Targets or milestones?
The EU's previous climate targets, for 2020, included nationally-binding renewable energy targets for each member state.
But national targets are politically not feasible, according to a second Estonian diplomat.
Referring to a proposed compromise text, he said that Estonia planned to introduce 'milestones'.
"If these milestones are not met by the EU we have provisions to go after the member states. These provisions are not that specific that it would bring back the binding national targets, because we can't do that," he admitted.
Missing the milestones could then lead to peer pressure, but it was unclear how binding these milestones were.
The diplomat said he didn't want to "go there", saying he was "not allowed to use these words, binding, non-binding".

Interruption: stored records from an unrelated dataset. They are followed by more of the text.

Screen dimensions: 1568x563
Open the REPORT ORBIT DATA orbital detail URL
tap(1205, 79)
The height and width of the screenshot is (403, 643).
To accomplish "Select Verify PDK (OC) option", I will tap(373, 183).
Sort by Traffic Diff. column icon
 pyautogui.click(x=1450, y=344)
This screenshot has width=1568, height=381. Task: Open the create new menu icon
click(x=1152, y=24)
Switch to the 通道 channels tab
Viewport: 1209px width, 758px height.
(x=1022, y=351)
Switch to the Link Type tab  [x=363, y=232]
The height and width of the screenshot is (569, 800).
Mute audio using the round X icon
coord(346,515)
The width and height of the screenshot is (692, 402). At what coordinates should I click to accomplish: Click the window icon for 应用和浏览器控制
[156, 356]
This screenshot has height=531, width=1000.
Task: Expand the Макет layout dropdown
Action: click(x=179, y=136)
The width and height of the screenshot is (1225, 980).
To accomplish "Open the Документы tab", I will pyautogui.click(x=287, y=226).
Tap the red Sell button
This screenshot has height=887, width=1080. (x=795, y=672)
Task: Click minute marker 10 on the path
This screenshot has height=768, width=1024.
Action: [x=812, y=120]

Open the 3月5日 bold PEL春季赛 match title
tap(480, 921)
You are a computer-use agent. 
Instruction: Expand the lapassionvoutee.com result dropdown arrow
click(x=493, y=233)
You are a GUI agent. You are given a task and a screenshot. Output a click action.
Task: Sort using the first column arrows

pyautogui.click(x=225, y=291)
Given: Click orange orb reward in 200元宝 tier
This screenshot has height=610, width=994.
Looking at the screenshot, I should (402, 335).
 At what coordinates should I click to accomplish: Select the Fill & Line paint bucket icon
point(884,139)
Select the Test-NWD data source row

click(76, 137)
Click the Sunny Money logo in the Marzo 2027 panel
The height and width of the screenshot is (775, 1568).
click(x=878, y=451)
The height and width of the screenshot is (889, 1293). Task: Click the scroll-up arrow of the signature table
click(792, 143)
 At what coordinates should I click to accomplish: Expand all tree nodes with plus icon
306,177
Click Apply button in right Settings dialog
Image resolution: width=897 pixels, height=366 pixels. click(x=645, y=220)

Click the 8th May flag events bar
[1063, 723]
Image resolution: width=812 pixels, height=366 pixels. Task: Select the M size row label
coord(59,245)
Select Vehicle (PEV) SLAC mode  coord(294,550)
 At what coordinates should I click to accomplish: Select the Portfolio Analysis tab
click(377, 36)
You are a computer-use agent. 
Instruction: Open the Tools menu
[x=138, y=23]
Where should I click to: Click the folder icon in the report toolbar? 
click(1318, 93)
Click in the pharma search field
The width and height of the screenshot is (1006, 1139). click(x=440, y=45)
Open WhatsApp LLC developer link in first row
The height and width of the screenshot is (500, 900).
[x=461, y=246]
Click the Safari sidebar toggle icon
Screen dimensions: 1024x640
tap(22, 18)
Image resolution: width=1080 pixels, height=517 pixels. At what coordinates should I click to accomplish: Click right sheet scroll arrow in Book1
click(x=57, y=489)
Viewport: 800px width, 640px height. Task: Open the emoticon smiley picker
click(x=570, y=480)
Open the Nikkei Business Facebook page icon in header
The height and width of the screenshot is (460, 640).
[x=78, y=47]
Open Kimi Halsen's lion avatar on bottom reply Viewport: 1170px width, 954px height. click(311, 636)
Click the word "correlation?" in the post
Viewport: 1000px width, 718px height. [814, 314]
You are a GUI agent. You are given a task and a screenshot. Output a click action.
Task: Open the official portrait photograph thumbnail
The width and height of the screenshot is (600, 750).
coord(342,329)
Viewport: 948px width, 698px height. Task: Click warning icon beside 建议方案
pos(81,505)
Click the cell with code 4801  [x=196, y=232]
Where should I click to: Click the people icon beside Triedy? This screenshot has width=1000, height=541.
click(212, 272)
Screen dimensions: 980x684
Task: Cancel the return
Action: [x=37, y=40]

Politically, the Estonians are likely to want to achieve a deal before the end of their six-month EU presidency.
They were unable to bridge the divides between the council and EU parliament in another climate file, discussed last week.
That legislative proposal dealt with greenhouse gas reduction targets for sectors like agriculture, buildings, and transport.
"Despite constructive preparations with the Estonian EU presidency and 10 hours of talks, we failed to reach an agreement," said Dutch Liberal MEP Gerben-Jan Gerbrandy last week.
"The parliament's and council's positions remained too far removed from each other."
Monday's ministerial meeting will start at 9:30am and, in a signal that talks could be lengthy, the press conference is announced for merely "at the end of the meeting".